HIGH-quality public services are the bedrock of our society. In recent years they’ve taken a battering but we have an opportunity to start rebuilding them. I believe there’s a way for Scotland to properly fund its public services while also tackling inequality.

With Holyrood getting new powers over income tax rates and bands there’s an opportunity to level the playing field, and allow those on lower than average incomes to keep more of what they earn, while asking those on higher than average incomes to pay a fairer share.

At the same time there is an urgent need to reform local taxation. Even the Scottish Government’s poverty adviser, Naomi Eisenstadt, has said that bold reform of local tax should be a priority. Of course, for some, tax is a dirty word. It is a “burden”. But it’s a not a word I’m afraid to use.

Taxes should be fair. Taxes should be efficient, easy to administer with high collection rates and minimal avoidance. Taxes should be transparent. Taxes, when they change, should be phased in so that people are not subject to sudden rises and falls. And above all, taxes should enable local fiscal freedom. We have a fiscal “framework” between Holyrood and Westminster. Why not one between Holyrood and local government? Councils should have the freedom to set rates and to adapt elements to suit local circumstances.

The Scottish Parliament has always had the power to redesign the local tax system, but change has been put off for too long. I represented the Scottish Greens on the Commission on Local Tax Reform. We agreed that the council tax is outdated, discredited, strikingly unfair and must go. Despite this, the SNP have ducked the chance to abolish it.

Under the current system the most expensive homes pay only three times that of the least expensive, despite being worth on average 15 times more. A property tax is fairer since the tax is more closely related to the actual value of each home.

Greens propose to abolish the council tax and replace it with a residential property tax based on the value of the property, with a £10,000 tax-free allowance and relief for households on low and precarious incomes. There would be a five-year transition period and options to reduce or defer payment in cases of hardship. Property taxes provide a stable and predictable source of revenue that is hard to avoid. Well-designed land and property taxes can help to moderate house prices and increase housing affordability as well as reduce wealth inequality.

The SNP has said its plan to keep the council tax is “credible and progressive”. Let’s not forget this a tax based on values from 25 years ago and most properties are in the wrong band!

So how much would you pay under the Greens’ proposals? Well, the precise tax rate would be set by local government to fit local circumstances, but in general, a residential property tax rate of around 0.7 per cent would raise the same amount as the current council tax. After eight years of the council tax freeze and corresponding cuts to local services, Greens believe it is time to raise additional revenue. A rate of one per cent would raise £490m more in today’s prices after the transition period.

A majority of households would pay less; higher value properties would be likely to pay more.

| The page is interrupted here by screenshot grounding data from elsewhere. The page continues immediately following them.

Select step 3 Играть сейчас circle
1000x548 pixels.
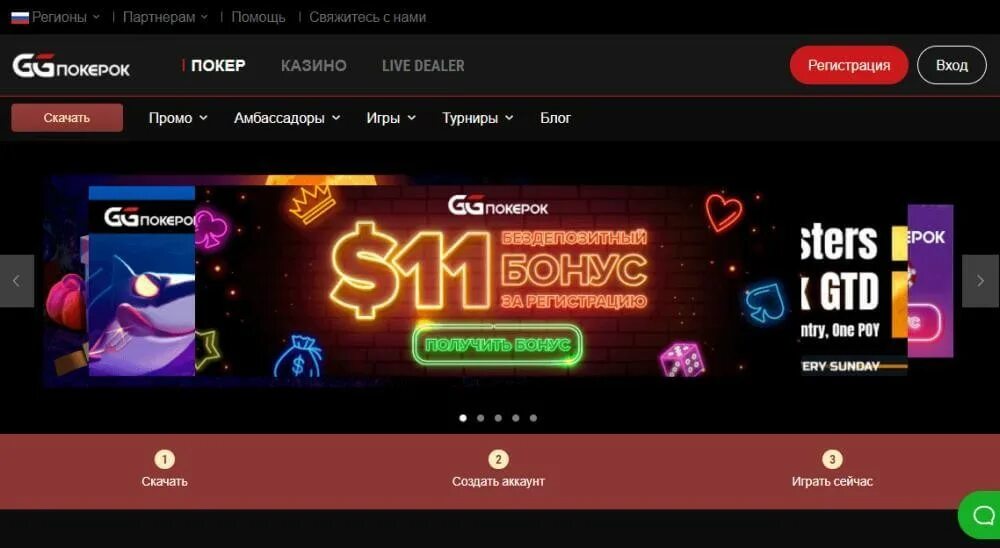point(832,459)
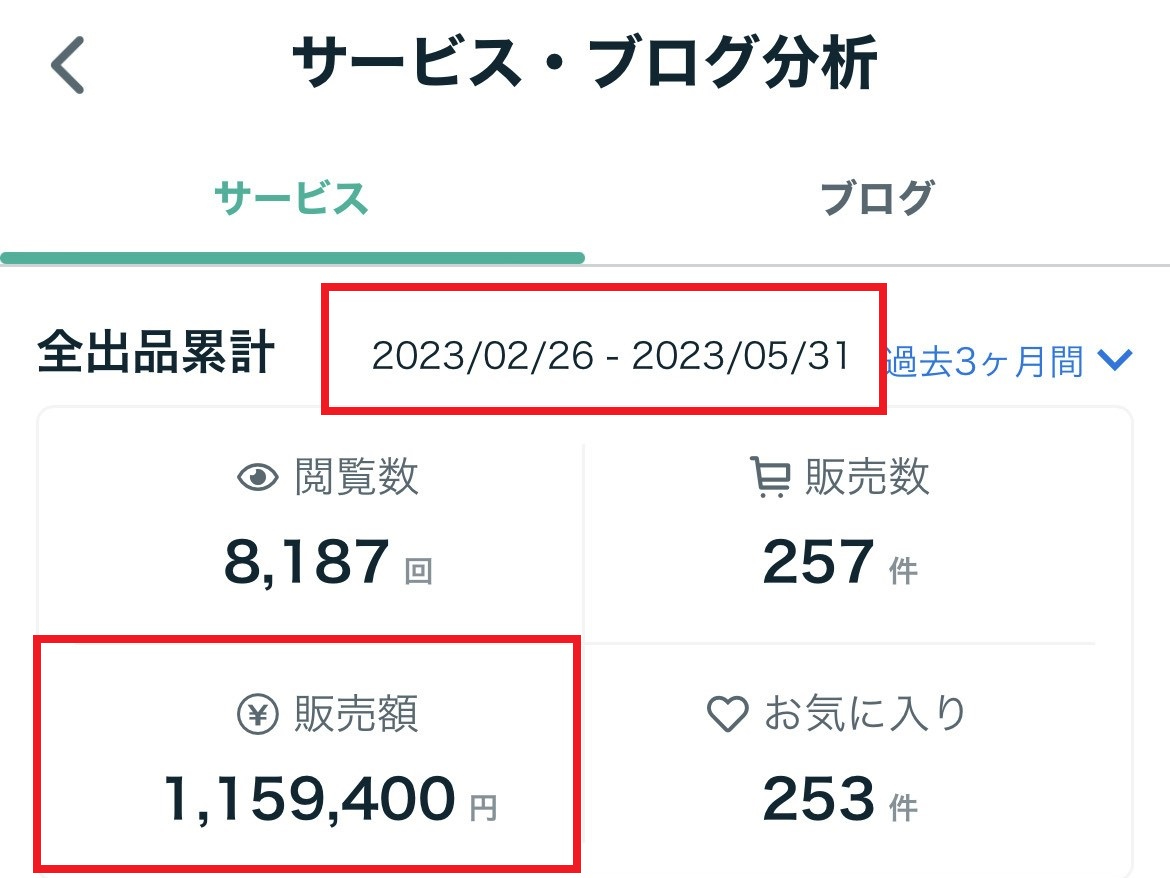Click the 8,187 views count
This screenshot has height=878, width=1170.
pyautogui.click(x=306, y=563)
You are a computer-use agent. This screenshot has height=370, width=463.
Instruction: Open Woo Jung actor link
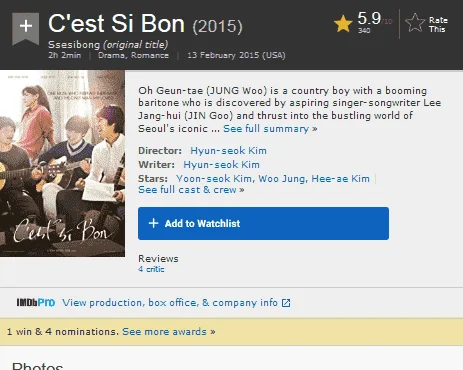(282, 179)
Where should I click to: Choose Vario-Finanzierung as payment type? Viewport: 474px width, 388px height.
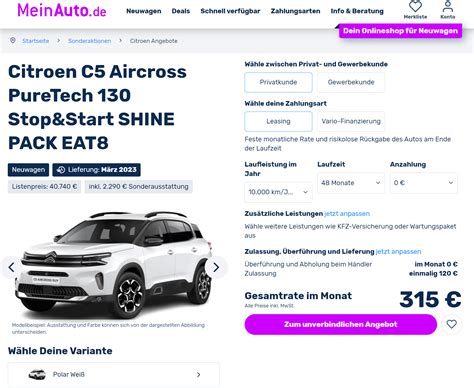point(351,121)
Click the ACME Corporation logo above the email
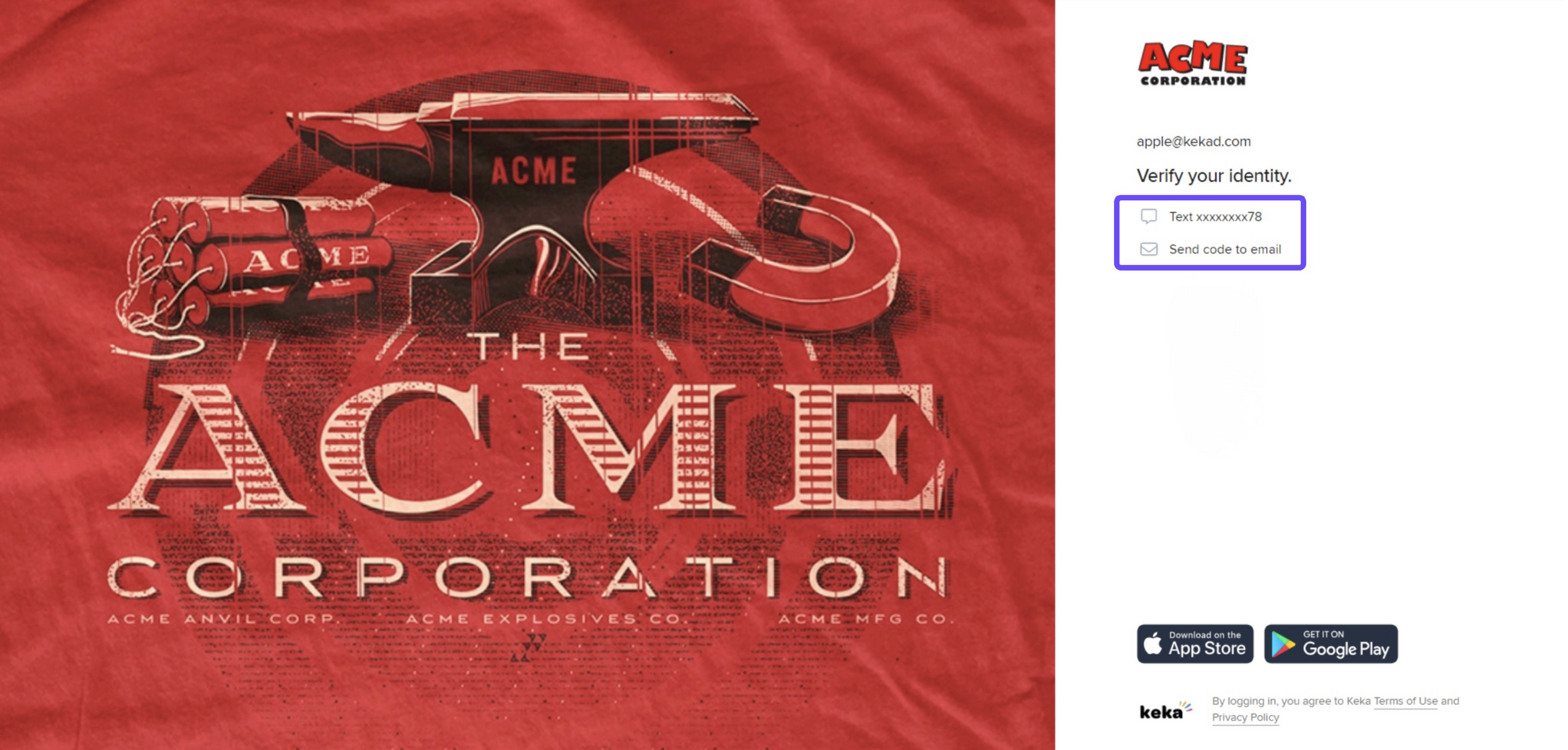This screenshot has width=1568, height=750. (1192, 63)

Our proposals represent a significant step towards our long-standing policy of a land value tax, as the bill for each property would be split to show the value of the building and the land on which it sits. Denmark already operates such a system.

We favour a land value tax as it captures the value created by the community, incentivises productive land use, penalises speculation and encourages the improvement and upgrading of property with no fiscal penalty.

Readers of The National will be familiar with this year’s Green MSP proposals for the 2016/17 budget and the Land Reform legislation, which included a tax on vacant land. This could still raise roughly £250m a year. Green campaigning resulted in a Scottish Government commitment to consult on this.

In tackling the discredited council tax, we can support a shift from taxing income to taxing wealth. This approach is advocated by economists such as Thomas Piketty and by the OECD. Wealth inequality is growing faster than income inequality and is a more structural form of inequality that affects future generations.

Sadly, the powers devolved to the Scottish Parliament do not cover sources of wealth typically associated with the wealthiest in society: stocks, shares and large amounts of private pension wealth. But let’s not limit our ambition. Let’s be bold and make maximum use of the capabilities we fought so hard to have devolved.